Summary
NightSpire is a Go-based ransomware family first observed in early 2025 that uses a double-extortion model, stealing data before encryption and threatening to publish it on a Tor-based leak site. The ransomware appends a .nspire extension to encrypted files and places ransom notes in each affected directory, including folders tied to OneDrive. Its operators rely on legitimate remote administration tools to maintain access and use publicly available utilities for discovery, archiving, and exfiltration. Between March and June 2025, the campaign impacted at least 64 organizations across 33 countries.
Investigation
The investigation showed that attackers commonly gained initial access through exposed RDP and then installed Chrome Remote Desktop and AnyDesk as persistent services.

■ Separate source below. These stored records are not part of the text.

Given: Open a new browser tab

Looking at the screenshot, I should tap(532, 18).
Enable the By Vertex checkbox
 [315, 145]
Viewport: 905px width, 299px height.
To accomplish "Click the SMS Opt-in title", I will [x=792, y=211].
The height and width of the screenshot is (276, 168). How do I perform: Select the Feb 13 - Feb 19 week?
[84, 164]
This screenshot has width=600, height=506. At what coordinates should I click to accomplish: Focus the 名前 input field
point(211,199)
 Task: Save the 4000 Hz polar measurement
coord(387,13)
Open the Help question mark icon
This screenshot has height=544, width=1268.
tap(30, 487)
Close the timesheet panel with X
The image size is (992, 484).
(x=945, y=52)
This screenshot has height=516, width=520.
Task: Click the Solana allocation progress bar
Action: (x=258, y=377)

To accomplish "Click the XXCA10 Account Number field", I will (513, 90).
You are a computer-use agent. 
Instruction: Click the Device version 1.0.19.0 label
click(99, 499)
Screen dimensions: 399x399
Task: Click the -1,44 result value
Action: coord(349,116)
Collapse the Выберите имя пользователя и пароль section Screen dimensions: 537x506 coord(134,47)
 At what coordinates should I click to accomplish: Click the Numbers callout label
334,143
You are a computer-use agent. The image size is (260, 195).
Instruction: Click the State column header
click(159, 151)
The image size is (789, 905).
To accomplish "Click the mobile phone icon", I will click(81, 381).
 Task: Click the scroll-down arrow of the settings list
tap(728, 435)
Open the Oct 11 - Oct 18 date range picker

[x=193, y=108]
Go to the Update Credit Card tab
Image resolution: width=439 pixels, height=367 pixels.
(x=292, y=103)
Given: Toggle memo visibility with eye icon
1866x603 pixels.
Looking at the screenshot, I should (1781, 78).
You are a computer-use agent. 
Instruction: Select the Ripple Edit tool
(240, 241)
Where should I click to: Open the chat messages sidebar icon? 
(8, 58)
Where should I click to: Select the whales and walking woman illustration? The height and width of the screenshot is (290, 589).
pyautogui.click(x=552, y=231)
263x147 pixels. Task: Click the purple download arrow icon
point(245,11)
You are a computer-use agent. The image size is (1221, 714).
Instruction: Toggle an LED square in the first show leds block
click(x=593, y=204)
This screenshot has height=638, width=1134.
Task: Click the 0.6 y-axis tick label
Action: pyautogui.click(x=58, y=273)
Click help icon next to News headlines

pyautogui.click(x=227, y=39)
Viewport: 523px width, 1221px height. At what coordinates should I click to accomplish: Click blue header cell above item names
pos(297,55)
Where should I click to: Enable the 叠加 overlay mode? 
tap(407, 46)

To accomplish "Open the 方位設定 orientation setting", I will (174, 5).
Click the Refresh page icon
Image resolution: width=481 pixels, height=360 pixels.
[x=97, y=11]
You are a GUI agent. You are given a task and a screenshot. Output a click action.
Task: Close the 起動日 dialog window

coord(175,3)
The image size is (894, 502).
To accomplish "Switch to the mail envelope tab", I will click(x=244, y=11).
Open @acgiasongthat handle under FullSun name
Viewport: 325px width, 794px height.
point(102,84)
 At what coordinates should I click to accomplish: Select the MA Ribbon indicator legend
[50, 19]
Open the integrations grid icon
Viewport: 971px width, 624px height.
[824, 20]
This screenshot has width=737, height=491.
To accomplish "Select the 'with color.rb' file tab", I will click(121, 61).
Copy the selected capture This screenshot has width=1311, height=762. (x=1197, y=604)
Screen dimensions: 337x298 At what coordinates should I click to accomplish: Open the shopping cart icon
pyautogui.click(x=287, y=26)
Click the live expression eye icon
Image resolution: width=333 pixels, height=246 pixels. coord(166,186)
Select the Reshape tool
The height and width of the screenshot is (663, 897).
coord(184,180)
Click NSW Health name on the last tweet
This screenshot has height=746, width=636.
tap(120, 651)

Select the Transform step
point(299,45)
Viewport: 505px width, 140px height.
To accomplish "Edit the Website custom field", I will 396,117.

They used Everything to quickly locate files, 7-Zip to build password-protected archives, and MEGAsync to upload stolen data to MEGA cloud storage. The Go-based encryptor ran under conhost.exe, enumerated all available drives, and encrypted files while leaving OneDrive filenames unchanged. The extortion phase relied on a Tor-hosted leak site used to pressure victims after exfiltration.
Mitigation
Organizations should reduce or eliminate direct RDP exposure, monitor for unexpected deployment of legitimate remote administration tools as services, and apply application allow-listing to binaries such as Chrome Remote Desktop and AnyDesk. Behavioral detections should focus on mass file enumeration, archive creation, and unusual uploads to cloud storage services. Regular backups and tested recovery procedures remain essential, and network controls should block known MEGA upload endpoints. Defenses can also be validated through controlled ransomware simulation exercises such as those offered by Picus.
Response
If NightSpire activity is detected, isolate the affected endpoint immediately, terminate the encryptor process, and collect volatile memory for analysis. Disable any malicious services, remove persisted remote access tools, and block related network communication. Recovery should proceed from trusted backups, and relevant stakeholders should be notified. The incident should also be reported to law enforcement, while defenders continue monitoring the associated Tor leak site for signs of published data.